An intermittent tribal business · My next tribal enterprise · To distinguish is to know. · The civilized hate and fear tribal people · Tribes and communities
Quinn uses an illegal business as an example of a tribal business. Although he calls no attention to this fact, what point is implicit in this? At the end of The Sting, the participants divide up the proceeds of the sting–and then what? Make a conjecture about what they do next.
Besides the ones the author suggests, what are some activities you’d like to see offered at a Circus of Learning? Suggest some sites in your own area that would seem suitable for the kind of Circus of Learning that Quinn describes.
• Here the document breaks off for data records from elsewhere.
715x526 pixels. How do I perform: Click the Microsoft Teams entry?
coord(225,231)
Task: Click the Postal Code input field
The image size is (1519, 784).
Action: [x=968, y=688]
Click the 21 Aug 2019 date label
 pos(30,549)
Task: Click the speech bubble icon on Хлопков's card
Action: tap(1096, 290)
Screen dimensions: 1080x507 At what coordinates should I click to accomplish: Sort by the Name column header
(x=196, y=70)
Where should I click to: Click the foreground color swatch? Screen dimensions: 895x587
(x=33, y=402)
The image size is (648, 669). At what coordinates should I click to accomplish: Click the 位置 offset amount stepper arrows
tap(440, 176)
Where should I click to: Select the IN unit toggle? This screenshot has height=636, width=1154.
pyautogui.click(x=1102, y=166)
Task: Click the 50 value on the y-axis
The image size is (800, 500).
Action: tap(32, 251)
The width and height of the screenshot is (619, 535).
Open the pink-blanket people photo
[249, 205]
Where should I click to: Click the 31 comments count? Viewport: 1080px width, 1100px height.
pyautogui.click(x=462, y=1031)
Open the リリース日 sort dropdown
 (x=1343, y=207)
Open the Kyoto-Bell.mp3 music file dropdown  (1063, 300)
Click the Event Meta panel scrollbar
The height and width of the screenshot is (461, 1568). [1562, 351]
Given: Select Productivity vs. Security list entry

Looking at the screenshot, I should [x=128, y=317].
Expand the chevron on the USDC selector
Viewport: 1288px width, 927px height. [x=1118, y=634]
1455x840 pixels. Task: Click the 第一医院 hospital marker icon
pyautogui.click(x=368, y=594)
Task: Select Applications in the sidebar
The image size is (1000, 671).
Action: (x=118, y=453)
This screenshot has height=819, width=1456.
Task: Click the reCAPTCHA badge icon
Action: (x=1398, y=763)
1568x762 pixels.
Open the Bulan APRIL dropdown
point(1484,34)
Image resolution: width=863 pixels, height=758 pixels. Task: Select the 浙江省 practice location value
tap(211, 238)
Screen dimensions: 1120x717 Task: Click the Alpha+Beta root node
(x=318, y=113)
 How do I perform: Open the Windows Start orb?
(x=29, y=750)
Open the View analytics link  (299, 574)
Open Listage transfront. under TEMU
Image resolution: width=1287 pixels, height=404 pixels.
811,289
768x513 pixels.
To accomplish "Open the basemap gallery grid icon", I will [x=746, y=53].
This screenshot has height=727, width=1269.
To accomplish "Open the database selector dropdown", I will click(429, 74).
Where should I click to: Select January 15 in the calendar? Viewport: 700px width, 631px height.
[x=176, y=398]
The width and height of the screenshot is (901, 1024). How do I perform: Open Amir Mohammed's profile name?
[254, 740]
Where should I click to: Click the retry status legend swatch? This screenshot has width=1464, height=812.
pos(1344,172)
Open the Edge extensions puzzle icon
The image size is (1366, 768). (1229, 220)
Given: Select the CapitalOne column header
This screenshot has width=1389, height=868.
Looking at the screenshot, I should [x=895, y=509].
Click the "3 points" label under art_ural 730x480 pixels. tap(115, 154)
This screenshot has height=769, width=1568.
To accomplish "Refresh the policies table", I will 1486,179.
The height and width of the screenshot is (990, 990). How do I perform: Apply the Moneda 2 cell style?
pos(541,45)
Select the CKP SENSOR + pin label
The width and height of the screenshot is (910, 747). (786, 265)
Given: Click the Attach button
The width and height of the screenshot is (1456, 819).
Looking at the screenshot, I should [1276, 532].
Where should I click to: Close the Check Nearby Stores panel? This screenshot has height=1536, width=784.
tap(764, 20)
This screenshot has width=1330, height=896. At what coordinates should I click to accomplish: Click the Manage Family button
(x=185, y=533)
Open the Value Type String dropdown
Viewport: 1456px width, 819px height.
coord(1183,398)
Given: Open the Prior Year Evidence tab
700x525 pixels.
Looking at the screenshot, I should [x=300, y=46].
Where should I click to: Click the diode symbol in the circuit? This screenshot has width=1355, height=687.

Do you know of any enterprises in your area that seem to you to be as tribal as, say, the Rimsky-Korsakoffeehouse?
Does it “sound plausible” to you that tribal people get more out of life? Would it have sounded plausible to you before you read this book?
Reacting to revelations in the fall of 1999 that the government did in fact shell the Branch Davidian compound with pyrotechnic devices, one of the survivors of the ensuing conflagration said they’d been saying this “for years,” explaining that “people just automatically believed what they were told because the government and certain members of the press did such a good job of demonizing the Branch Davidians.” Does Quinn’s idea that “the civilized hate and fear tribal people” satisfy you as an explanation of people’s readiness to “believe what they were told”?
Do you find it hard to imagine “totally decent” people being attracted to the tribal life?